Friday, April 28, 2006

Are you an MDM sinner?

There is a lot of common sense in the article about the "seven deadly sins" of MDM according to Knightsbridge. In particular:

"Believing that complete enterprise consensus is possible. Master data will exist in a constant state of evolution. It must be accepted that there will never be a point in time at which all business units are in agreement with and have completely implemented master data for all key subject areas."

This may seem obvious but it is a critical point which businesses time and again fail to grasp, waiting for some mega central project to deliver this nirvana, which will never happen. Master data will NEVER be standardized across an entire corporation.
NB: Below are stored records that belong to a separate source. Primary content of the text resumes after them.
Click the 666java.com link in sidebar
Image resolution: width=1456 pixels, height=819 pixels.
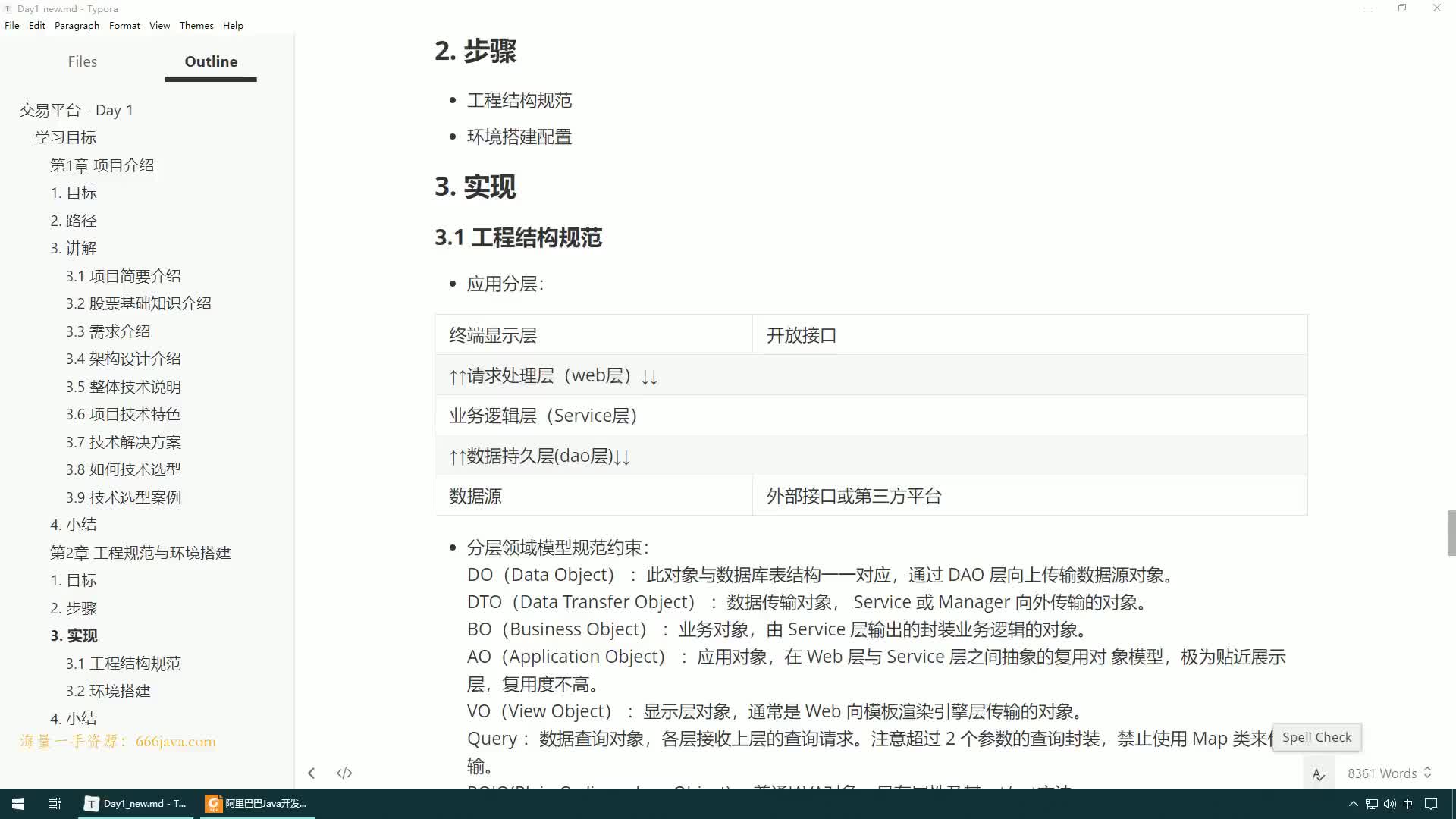[x=175, y=742]
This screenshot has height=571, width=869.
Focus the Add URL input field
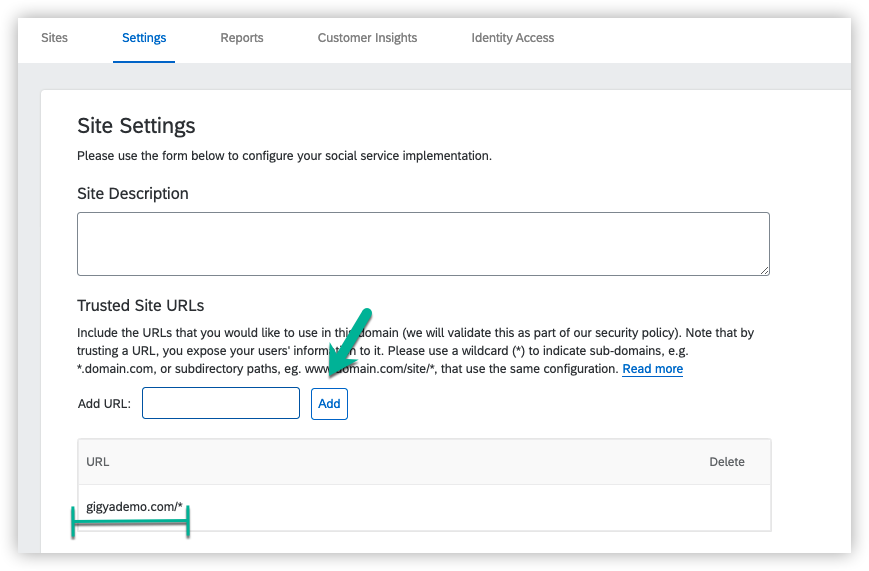point(221,404)
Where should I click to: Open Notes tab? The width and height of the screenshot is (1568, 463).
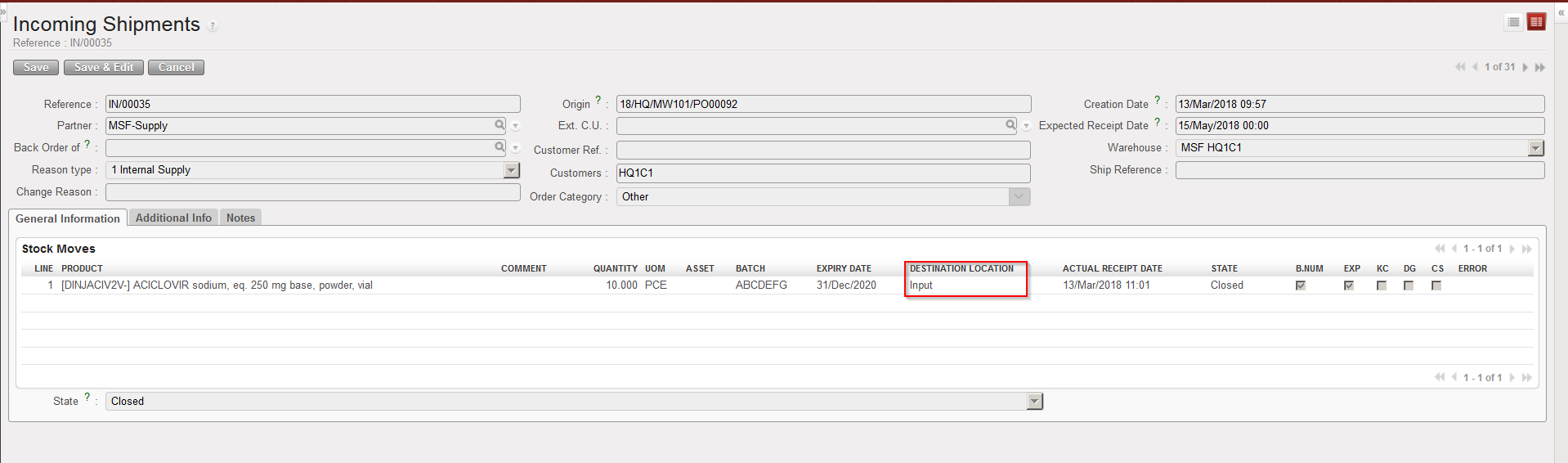(x=240, y=218)
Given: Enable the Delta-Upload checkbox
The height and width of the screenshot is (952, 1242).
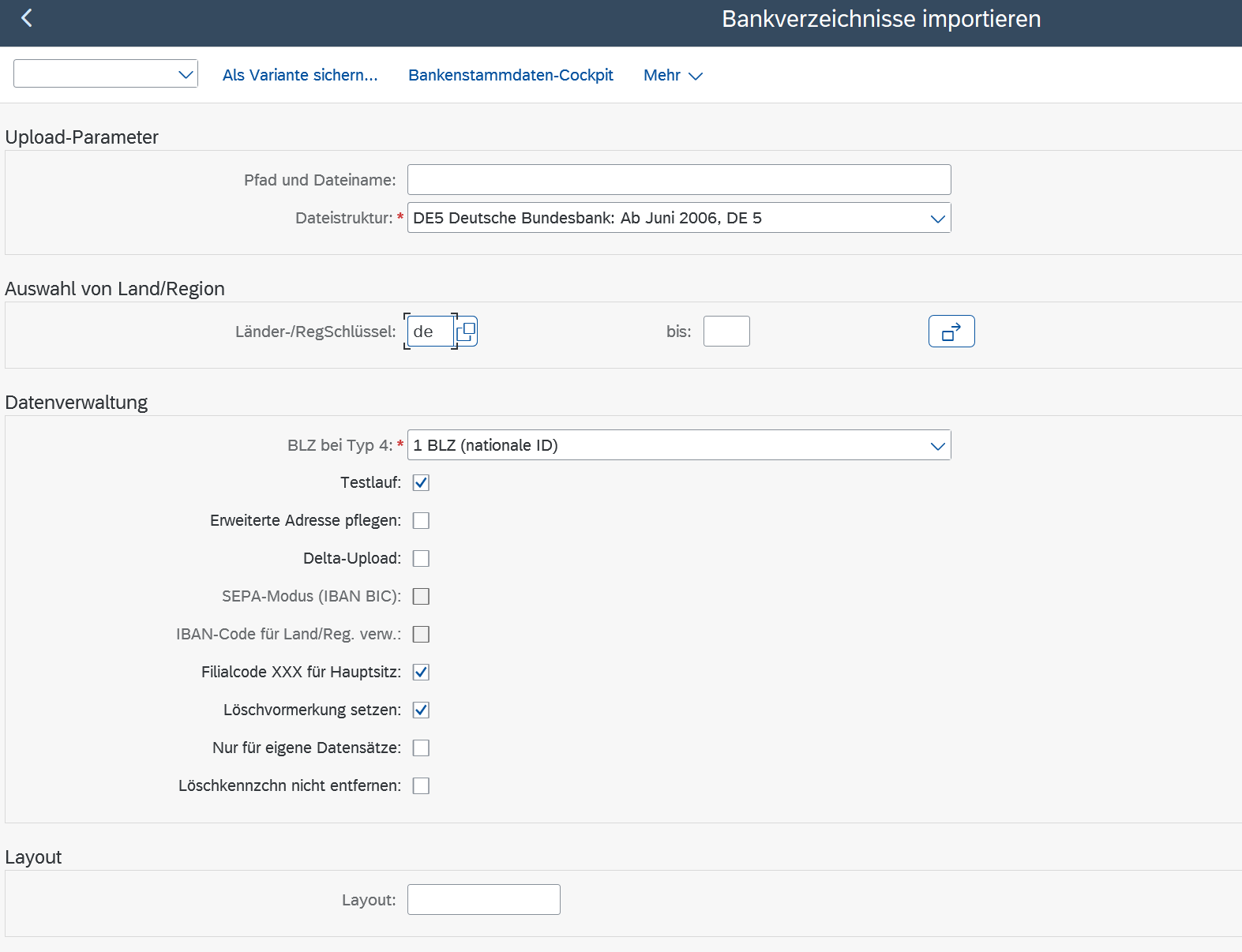Looking at the screenshot, I should pos(421,559).
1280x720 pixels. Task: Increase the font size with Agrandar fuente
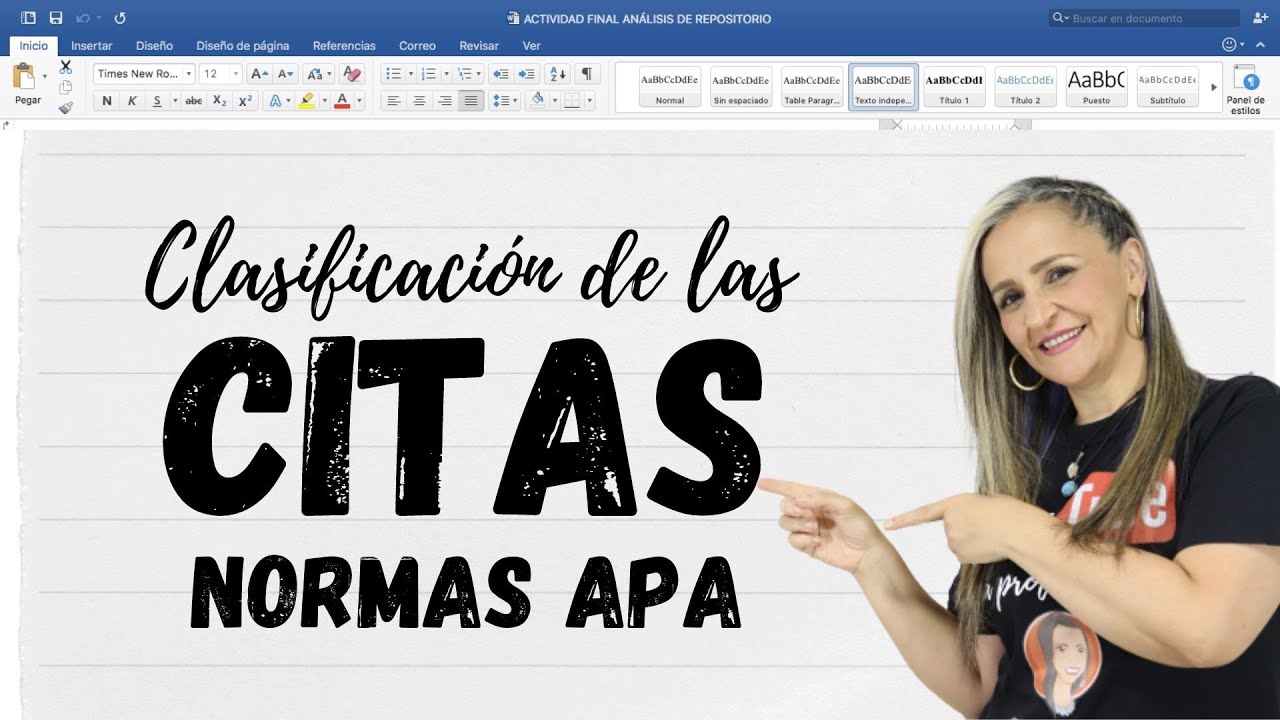[258, 74]
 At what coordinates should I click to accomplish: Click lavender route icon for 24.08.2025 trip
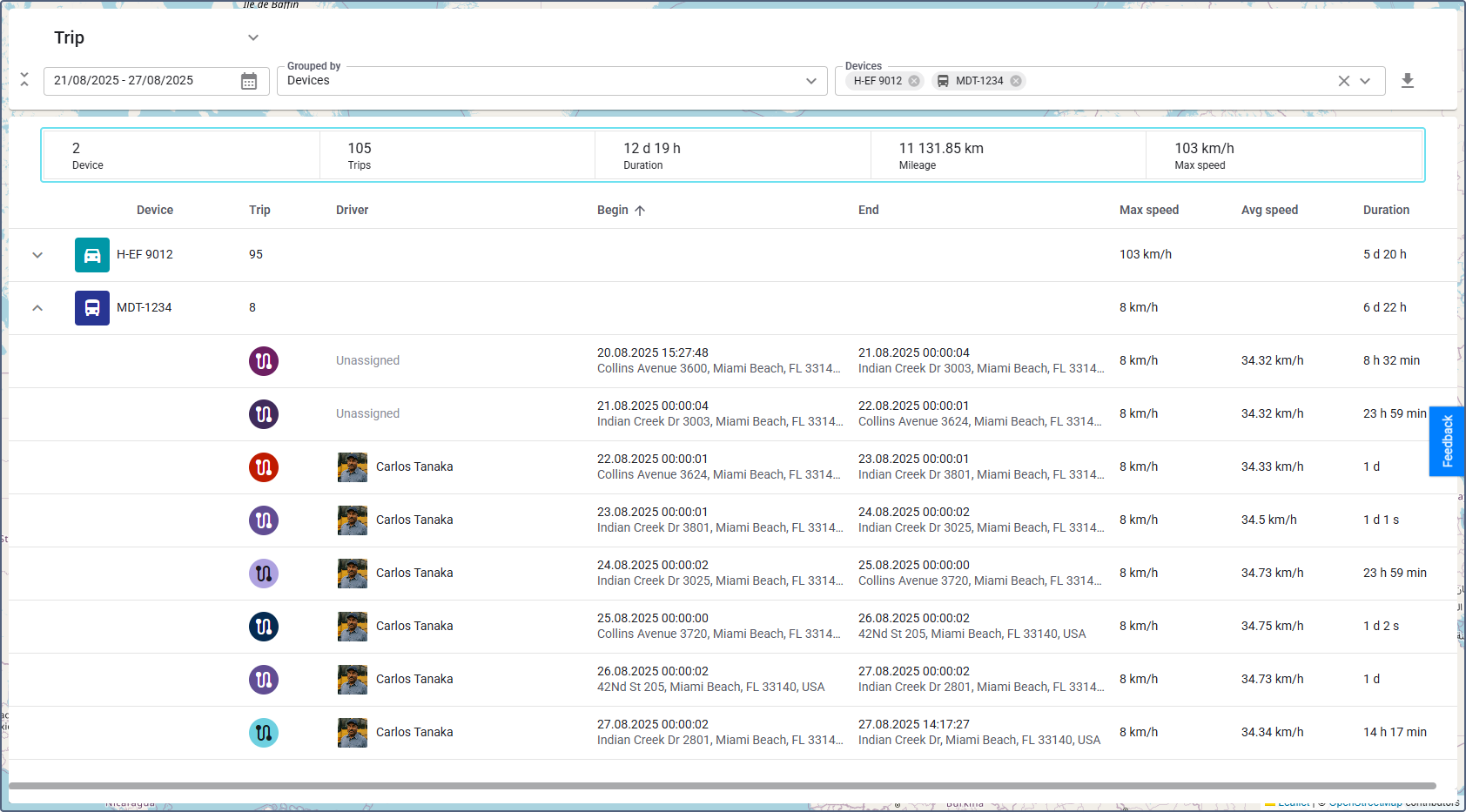pyautogui.click(x=264, y=574)
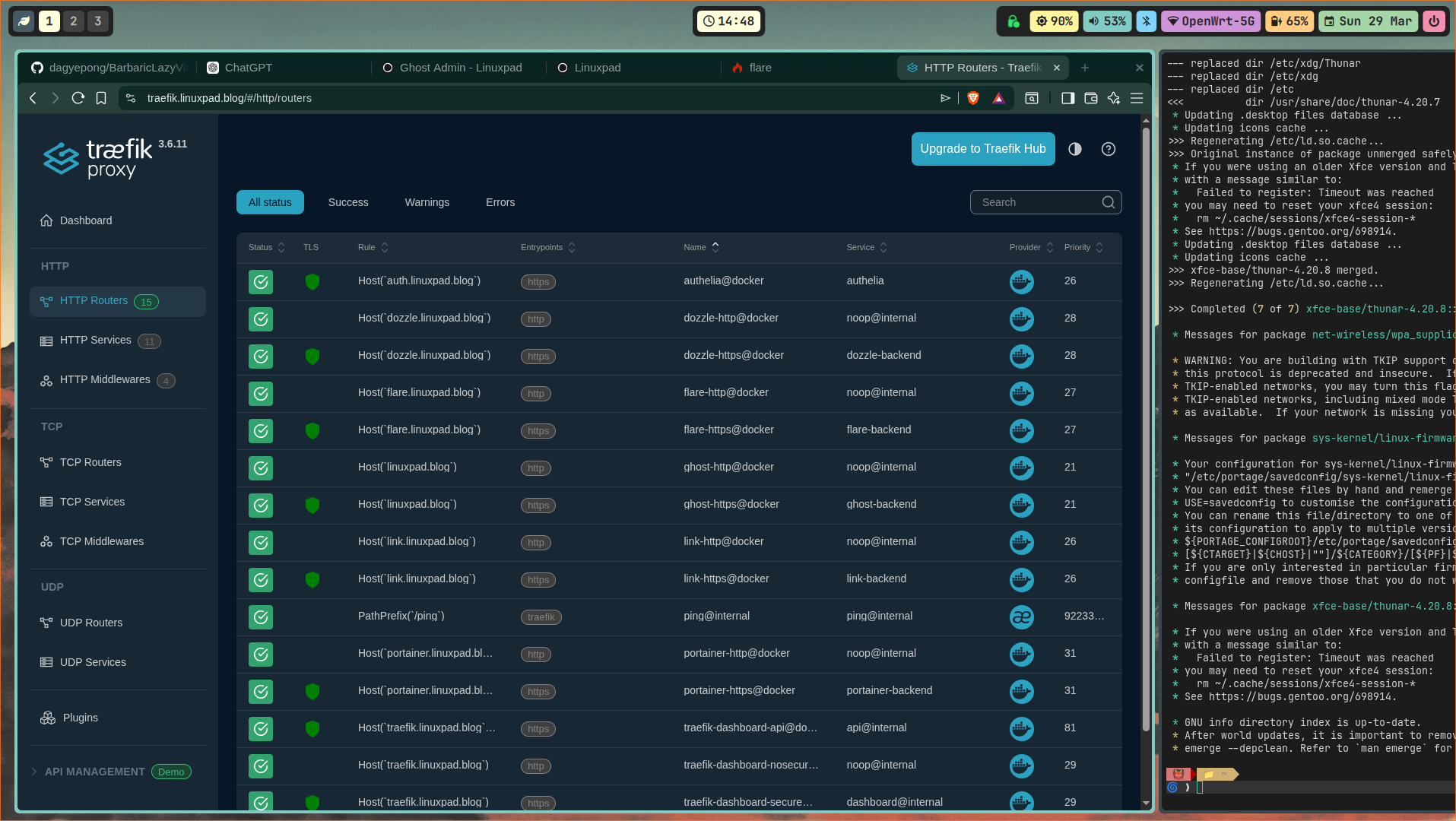Open HTTP Middlewares in sidebar
This screenshot has height=821, width=1456.
[x=105, y=380]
You can improve the degree to which different versions are around, but the actual goal of harmonized master data is always an over-the-horizon goal. For a start, business change too rapidly to expect anything else. Even if by magic you could unify all your master data tomorrow, within a short time there would be a major change e.g. an acquisition of another company, which will upset that pretty picture; the new company's master data will clearly not be the same as yours, and the operational systems at least cannot just be switched over without a protracted systems integration project. Hence you must always have to deal with the situation where master data is in multiple places. What you need to do is to be aware of that and to put in place processes and workflow that manage the situation, rather than assuming it will one day go away.

Knightsbridge are a very experienced firm that have more experience of MDM than most and Faisal Shah is a smart guy: their whitepaper is well worth reading.

2 Comments:

Anonymous Ian Bennett said...

Visibility is the key. MDM perfection is a pipe dream, but the more visibiilty we can give to inconsistencies and inaccuracies, the better decision makers can assess the risks associated with decisions made on that data. It may also prompt the decision to actually spend the money to improve data.

Of course, this flies in the face of the currently common practice of hiding such inaccuracies from management and pretending data issues dont exist.

7:37 PM  
Blogger Andy Hayler said...

I absolutely agree Ian. It is critical that data problems are shown to the business; they cannot be swept under the carpet by IT. Such data issues cost companies a fortune, and in many cases they are unaware of them.